Crimes of the Future (1970)
A riff on the same format as Stereo (it even has a similar running time), this time with an avant-garde musical soundtrack popping in here and there to make it a little more interesting to watch. Crimes of the Future follows protagonist-narrator Adrian Tripod (Ronald Mlodzik), the director of the House of Skin - a clinic to treat those affected by various conditions induced by modern cosmetics. Tripod’s former mentor, the “mad dermatologist” Antoine Rouge, has disappeared in the wake of a horrendous plague sweeping the world, carried on cosmetic products and killing off the entire population of sexually mature women. In the wake of the death of the House’s final patient, Tripod goes on a strange journey through a series of different institutions to track down Rouge, and in the process of doing so becomes acquainted with a range of avant-garde therapeutic techniques and discovers how men are adapting to a world without women.

On the one hand, this is a plot concept which kind of has a sexist joke at its very heart.
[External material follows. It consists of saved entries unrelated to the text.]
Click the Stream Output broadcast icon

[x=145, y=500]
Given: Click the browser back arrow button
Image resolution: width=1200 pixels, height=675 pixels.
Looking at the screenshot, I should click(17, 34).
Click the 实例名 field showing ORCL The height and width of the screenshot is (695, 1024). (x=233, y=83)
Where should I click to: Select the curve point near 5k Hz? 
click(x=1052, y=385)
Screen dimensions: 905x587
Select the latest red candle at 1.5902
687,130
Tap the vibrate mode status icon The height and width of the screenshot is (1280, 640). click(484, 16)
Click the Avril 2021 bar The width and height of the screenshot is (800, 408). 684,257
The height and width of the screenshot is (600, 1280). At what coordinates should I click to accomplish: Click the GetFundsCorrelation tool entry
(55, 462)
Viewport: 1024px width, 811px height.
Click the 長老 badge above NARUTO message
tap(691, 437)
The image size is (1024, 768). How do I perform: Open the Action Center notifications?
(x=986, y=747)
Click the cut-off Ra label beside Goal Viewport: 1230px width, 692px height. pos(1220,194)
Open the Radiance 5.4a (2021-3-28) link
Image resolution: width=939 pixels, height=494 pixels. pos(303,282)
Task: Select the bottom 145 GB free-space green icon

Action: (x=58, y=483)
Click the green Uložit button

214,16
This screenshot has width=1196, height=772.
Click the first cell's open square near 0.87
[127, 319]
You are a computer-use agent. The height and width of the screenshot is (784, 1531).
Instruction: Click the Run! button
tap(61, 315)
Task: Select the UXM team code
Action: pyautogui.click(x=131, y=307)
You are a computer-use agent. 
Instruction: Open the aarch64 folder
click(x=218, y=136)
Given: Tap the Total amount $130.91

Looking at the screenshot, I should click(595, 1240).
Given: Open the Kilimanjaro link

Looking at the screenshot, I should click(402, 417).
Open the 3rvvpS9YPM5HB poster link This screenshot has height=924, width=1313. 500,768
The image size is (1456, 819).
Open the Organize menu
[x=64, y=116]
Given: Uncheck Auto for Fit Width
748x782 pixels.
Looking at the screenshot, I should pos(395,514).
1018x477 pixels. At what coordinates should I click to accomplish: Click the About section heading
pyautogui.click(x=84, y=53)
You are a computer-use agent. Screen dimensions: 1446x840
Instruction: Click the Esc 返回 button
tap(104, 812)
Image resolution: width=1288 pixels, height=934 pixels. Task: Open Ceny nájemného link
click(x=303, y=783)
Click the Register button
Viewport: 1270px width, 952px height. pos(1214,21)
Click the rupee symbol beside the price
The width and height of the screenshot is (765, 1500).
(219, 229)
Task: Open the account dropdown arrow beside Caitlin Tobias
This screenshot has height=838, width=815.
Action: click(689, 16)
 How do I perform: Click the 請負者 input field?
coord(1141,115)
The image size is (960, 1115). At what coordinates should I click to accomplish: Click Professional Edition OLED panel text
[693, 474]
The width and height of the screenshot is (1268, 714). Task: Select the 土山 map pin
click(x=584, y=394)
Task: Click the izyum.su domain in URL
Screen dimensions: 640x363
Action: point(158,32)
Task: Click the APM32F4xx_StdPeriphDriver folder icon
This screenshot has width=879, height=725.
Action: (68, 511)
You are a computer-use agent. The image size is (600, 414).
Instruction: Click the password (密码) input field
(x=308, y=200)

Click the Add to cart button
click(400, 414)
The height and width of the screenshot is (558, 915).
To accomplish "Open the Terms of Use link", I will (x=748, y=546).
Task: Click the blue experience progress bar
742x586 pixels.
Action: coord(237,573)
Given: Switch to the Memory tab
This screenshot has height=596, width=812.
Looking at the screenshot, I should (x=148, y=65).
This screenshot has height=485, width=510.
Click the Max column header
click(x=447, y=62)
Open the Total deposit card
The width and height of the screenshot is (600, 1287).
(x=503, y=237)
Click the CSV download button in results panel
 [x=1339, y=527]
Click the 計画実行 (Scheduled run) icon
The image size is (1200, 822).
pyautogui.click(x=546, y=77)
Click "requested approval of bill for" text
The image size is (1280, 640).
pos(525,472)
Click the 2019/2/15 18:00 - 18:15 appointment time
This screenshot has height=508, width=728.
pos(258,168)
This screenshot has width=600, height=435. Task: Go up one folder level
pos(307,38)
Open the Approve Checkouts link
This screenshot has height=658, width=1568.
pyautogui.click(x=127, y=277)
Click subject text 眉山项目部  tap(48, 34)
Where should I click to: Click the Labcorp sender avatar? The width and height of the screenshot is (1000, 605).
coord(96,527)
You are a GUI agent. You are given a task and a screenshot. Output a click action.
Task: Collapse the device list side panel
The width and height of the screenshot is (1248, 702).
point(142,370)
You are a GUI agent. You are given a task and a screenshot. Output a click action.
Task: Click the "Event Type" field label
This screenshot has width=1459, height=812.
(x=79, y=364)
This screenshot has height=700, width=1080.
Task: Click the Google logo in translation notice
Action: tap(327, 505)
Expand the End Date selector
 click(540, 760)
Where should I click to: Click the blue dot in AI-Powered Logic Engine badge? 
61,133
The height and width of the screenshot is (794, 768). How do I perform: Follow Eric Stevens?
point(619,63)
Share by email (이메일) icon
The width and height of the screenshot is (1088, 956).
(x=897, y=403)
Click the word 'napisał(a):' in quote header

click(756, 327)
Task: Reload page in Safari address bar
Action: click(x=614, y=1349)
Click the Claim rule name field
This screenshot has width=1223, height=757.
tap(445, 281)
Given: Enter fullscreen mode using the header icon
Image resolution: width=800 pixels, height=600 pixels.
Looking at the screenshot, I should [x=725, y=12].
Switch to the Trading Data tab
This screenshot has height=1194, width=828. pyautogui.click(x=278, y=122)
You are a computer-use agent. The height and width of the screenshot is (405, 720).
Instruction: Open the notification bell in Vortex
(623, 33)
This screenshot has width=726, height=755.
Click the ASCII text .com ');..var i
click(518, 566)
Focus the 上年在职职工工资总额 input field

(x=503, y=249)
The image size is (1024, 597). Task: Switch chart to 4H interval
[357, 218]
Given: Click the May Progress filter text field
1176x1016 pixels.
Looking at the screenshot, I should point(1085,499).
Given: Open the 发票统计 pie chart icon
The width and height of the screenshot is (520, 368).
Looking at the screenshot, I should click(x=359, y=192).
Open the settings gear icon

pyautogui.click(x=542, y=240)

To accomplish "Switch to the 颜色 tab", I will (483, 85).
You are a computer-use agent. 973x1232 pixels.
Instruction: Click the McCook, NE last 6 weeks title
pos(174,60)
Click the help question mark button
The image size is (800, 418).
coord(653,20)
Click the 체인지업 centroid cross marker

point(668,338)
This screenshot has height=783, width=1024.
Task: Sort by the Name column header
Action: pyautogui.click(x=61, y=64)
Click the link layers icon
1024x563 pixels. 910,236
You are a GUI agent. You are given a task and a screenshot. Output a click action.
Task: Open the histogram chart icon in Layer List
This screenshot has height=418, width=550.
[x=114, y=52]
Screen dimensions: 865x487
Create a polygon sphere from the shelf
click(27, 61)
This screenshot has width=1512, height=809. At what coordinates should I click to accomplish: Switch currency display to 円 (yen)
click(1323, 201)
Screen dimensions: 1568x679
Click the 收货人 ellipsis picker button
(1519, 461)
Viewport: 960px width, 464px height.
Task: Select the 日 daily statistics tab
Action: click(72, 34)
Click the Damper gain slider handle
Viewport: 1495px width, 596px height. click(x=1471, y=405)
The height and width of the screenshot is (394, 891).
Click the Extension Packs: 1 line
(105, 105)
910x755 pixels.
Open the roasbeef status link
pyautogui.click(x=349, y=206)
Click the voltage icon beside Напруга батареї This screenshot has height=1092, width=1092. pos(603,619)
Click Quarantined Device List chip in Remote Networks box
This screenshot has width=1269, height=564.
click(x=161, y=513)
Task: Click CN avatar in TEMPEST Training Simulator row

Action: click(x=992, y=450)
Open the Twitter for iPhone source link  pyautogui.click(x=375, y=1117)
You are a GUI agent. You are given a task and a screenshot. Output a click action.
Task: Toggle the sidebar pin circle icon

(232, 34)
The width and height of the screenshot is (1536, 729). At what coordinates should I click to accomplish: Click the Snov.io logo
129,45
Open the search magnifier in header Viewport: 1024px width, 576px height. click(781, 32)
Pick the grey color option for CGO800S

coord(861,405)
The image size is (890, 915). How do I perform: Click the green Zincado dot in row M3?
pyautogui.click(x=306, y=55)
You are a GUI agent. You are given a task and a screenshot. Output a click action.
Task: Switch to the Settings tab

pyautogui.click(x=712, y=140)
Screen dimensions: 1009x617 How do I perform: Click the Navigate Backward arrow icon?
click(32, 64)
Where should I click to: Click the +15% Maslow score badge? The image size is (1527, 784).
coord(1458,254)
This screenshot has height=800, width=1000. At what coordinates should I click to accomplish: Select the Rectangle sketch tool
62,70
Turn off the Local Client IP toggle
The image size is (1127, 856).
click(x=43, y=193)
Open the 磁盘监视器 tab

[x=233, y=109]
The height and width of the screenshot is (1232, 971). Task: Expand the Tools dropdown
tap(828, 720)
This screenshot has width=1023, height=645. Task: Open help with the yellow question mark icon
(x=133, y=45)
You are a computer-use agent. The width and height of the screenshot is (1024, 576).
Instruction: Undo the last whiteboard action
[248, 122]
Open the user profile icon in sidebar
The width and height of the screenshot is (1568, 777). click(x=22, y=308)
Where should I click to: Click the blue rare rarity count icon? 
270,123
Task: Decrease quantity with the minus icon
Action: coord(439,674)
On the other hand, it’s a concept which also opens the door to a lot of playing with ideas about gender and masculinity and people’s capacity to redefine and explore both. (For instance, the plague - Rouge’s Malady - now affects some men as well as post-pubertal women.) As with Stereo, the movie plays with a bunch of ideas which would later find their full flowering in more developed Cronenberg works. For instance, Rabid deals with a plague that arises from an experimental plastic surgery technique, which recalls the origins of Rouge’s Malady in dermatological products here, whilst the bit here with a patient who grows new organs inside himself not only recalls the “psychoplasmic” therapy process in The Brood but also the idea that the supposed brain tumours induced by the signal in Videodrome are not, in fact, tumours, but new organs allowing their host to adapt to living in the strange new world of the New Flesh.

Cronenberg’s knack for inducing discomfort in the audience is more developed here, though at points it is undermined by the inaccessible format. For instance, the concluding section revolves around Tripod joining a cabal of pedophiles intent on kidnapping and impregnating a five year old girl, because he believes that Rouge might have something to do with them, but this ends up managing to be simultaneously disturbing to contemplate and yet boring to actually witness (though it is quite interesting that Tripod’s narration shifts to the third person at this point, as if to dissociate himself from what is happening). There’s also the punning names; “Rouge” we can unpick fairly easily as a dual pun on both the cosmetic product and, via a common misspelling, the word “Rogue”, reflecting Antoine’s status as a renegade. “Tripod” suggests a thing that a camera is placed on, which reflects how the film is conveyed entirely through Adrian’s subjective point of view; it may also be a filthy joke about Adrian having a big ol’ cock, which ties into the piece’s sexual themes.

Ultimately, I tend to agree with Kim Newman’s assessment that this and Stereo prove that it’s “possible to be boring and interesting at the same time”; I’m glad to own them in this set and they’re worth watching once, but even on a single viewing you are likely to find your attention ends up wandering. I would say it’s worth getting these pieces if you’re able to get them as part of the gorgeous boxed set with Videodrome, but had I bought them as the separate release I probably wouldn’t have held onto them.